João Erivaldo Queiroz Damasceno, conhecido apenas por Damasceno foi um dos melhores zagueiros do futebol cearense em todos os tempos. Era muito hábil no trato com a bola, o que não impedia de ser vigoroso na marcação aos adversários. Nasceu em Fortaleza, no ano de 1936.

Sua carreira de futebolista teve início no time amador do Atlético Cearense, do Montese, subúrbio de Fortaleza. Sua vida de rapaz pobre começou a mudar quando em 1951, João Brega, o “Jombrega”, na época técnico do Ceará, o viu jogando no campo do Colégio Piamarta.

De imediato o convidou para fazer um teste no alvinegro. E não decepcionou. O Ceará tinha um bom grupo de jogadores na época, com destaques para o lateral-direito William, Alexandre “Filé de Gia”, "Dico Camaroeiro” e Carneiro, lateral-esquerdo.

Em 1953 já era titular absoluto do time e considerado pela crítica cearense como tecnicamente superior a Vareta e Sapenha, do Fortaleza e Macaúba, do Ferroviário.

Naquele ano o Ferroviário sagrou-se campeão cearense, mas Damasceno foi um dos jogadores mais destacados do seu time e da competição. Só conseguiu colocar a faixa no peito nos anos de 1957 e 1958, quando o Ceará foi bicampeão estadual.

Jogou ao lado do volante paraibano Cláudio e dos laterais "Pelado", Clarindo e "Becão", este vindo do Calouros do Ar. Na seleção cearense junto do maranhense Carneiro, também do Ceará e de Filgueiras, alagoano que defendia as cores do "Usina Ceará", clube extinto, que por anos representou os funcionários da fábrica Siqueira Gurgel.

Jogou no Ceará Sporting por quase 10 anos, fazendo dupla com Alexandre Nepomuceno, outro zagueiro de grandes predicados técnicos. Os dois se completavam, um sabia onde o outro estava, mesmo sem se verem. Formaram o par verdadeiramente perfeito dentro de campo.
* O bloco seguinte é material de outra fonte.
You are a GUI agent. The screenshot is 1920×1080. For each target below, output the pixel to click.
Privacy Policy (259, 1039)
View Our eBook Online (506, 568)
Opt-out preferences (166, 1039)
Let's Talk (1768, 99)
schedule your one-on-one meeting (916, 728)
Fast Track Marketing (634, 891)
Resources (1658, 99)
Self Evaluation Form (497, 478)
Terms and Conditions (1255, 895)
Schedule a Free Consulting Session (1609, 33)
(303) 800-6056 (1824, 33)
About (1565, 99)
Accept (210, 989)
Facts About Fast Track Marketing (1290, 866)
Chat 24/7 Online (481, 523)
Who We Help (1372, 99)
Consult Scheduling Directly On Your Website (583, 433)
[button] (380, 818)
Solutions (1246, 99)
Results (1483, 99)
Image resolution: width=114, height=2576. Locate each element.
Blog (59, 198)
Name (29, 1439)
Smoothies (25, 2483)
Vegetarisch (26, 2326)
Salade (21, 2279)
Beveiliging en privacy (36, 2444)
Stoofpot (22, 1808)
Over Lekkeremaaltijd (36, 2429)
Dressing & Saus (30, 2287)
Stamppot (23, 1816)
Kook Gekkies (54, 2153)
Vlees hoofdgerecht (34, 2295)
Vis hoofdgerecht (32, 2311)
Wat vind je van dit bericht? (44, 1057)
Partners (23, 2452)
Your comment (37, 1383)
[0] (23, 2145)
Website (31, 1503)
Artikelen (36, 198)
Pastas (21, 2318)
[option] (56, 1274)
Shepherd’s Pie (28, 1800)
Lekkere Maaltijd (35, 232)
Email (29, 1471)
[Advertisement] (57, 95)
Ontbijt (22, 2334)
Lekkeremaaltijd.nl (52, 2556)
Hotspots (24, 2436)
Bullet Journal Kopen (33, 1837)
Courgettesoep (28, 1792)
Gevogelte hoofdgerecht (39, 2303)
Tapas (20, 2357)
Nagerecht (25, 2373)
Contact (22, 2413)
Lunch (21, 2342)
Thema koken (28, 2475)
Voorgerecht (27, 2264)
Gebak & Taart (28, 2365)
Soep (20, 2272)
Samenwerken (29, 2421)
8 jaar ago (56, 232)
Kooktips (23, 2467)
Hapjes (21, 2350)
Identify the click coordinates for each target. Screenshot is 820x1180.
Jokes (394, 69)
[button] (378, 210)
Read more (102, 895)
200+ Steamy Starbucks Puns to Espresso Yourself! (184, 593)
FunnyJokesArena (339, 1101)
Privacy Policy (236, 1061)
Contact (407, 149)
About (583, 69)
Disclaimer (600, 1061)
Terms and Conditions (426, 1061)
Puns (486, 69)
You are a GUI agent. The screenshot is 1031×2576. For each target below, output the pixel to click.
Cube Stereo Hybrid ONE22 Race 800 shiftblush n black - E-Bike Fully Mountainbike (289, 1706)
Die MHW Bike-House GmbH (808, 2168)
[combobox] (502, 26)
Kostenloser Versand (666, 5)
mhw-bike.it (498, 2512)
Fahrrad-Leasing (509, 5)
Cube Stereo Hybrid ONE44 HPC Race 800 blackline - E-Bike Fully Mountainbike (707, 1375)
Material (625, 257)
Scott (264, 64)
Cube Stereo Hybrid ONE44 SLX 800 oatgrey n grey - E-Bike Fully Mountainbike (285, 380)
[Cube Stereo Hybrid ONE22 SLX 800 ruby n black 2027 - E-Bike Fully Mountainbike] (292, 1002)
Damasceno foi apelidado de “Príncipe do Futebol Cearense”, pelo locutor esportivo Ivan Lima, quando o Vasco foi a Fortaleza para um amistoso com o Ceará, que venceu por 1 X 0, gol de Guilherme.

Para motivar a torcida e levá-la a campo, Ivan criou a história do confronto entre o “príncipe carioca”, Danilo, e o “príncipe cearense”, Damasceno. O apelido pegou e acompanhou o zagueiro em toda a sua carreira. Pelé já era o rei.

O zagueiro marcou grandes atacantes do futebol brasileiro, entre os quais Zagalo, Didi, Garrincha, Pelé, Mengálvio, Coutinho, Pepe e Dorval. Mas também destacou os jogadores cearenses Gildo e Mozart, como “terríveis”, capazes de desarticular qualquer zaga.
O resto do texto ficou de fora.